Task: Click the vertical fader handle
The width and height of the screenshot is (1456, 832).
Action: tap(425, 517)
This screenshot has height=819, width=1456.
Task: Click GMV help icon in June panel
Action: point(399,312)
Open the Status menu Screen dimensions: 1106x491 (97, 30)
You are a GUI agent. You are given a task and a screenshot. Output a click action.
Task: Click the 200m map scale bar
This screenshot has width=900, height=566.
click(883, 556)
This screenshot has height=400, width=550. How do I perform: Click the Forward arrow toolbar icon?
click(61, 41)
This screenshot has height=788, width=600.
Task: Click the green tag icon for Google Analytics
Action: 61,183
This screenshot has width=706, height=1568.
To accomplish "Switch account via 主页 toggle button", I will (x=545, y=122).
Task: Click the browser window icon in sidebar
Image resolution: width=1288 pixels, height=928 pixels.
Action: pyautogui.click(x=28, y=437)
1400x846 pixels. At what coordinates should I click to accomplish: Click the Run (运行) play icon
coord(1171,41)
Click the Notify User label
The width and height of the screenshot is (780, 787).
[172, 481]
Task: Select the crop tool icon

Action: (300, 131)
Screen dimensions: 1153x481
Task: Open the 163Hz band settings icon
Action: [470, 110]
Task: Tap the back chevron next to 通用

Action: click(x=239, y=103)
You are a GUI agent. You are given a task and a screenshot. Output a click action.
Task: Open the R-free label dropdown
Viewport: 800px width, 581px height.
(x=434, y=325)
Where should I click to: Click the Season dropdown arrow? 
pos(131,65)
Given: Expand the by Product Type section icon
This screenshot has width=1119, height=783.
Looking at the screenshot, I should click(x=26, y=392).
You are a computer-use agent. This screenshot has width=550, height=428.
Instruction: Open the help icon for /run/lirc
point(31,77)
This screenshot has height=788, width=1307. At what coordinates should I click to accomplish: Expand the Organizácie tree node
--------
=== GIVEN TASK ===
Can you set out the records as a numbered list, from their very first line through the line containing "pos(131,65)", leaving out any blank lines?

=== TASK ANSWER ===
1. Task: Click the vertical fader handle
2. The width and height of the screenshot is (1456, 832).
3. Action: tap(425, 517)
4. This screenshot has height=819, width=1456.
5. Task: Click GMV help icon in June panel
6. Action: point(399,312)
7. Open the Status menu Screen dimensions: 1106x491 (97, 30)
8. You are a GUI agent. You are given a task and a screenshot. Output a click action.
9. Task: Click the 200m map scale bar
10. This screenshot has width=900, height=566.
11. click(883, 556)
12. This screenshot has height=400, width=550. How do I perform: Click the Forward arrow toolbar icon?
13. click(61, 41)
14. This screenshot has height=788, width=600.
15. Task: Click the green tag icon for Google Analytics
16. Action: 61,183
17. This screenshot has width=706, height=1568.
18. To accomplish "Switch account via 主页 toggle button", I will (x=545, y=122).
19. Task: Click the browser window icon in sidebar
20. Image resolution: width=1288 pixels, height=928 pixels.
21. Action: pyautogui.click(x=28, y=437)
22. 1400x846 pixels. At what coordinates should I click to accomplish: Click the Run (运行) play icon
23. coord(1171,41)
24. Click the Notify User label
25. The width and height of the screenshot is (780, 787).
26. [172, 481]
27. Task: Select the crop tool icon
28. Action: (300, 131)
29. Screen dimensions: 1153x481
30. Task: Open the 163Hz band settings icon
31. Action: [470, 110]
32. Task: Tap the back chevron next to 通用
33. Action: click(x=239, y=103)
34. You are a GUI agent. You are given a task and a screenshot. Output a click action.
35. Task: Open the R-free label dropdown
36. Viewport: 800px width, 581px height.
37. (x=434, y=325)
38. Where should I click to: Click the Season dropdown arrow? 
39. pos(131,65)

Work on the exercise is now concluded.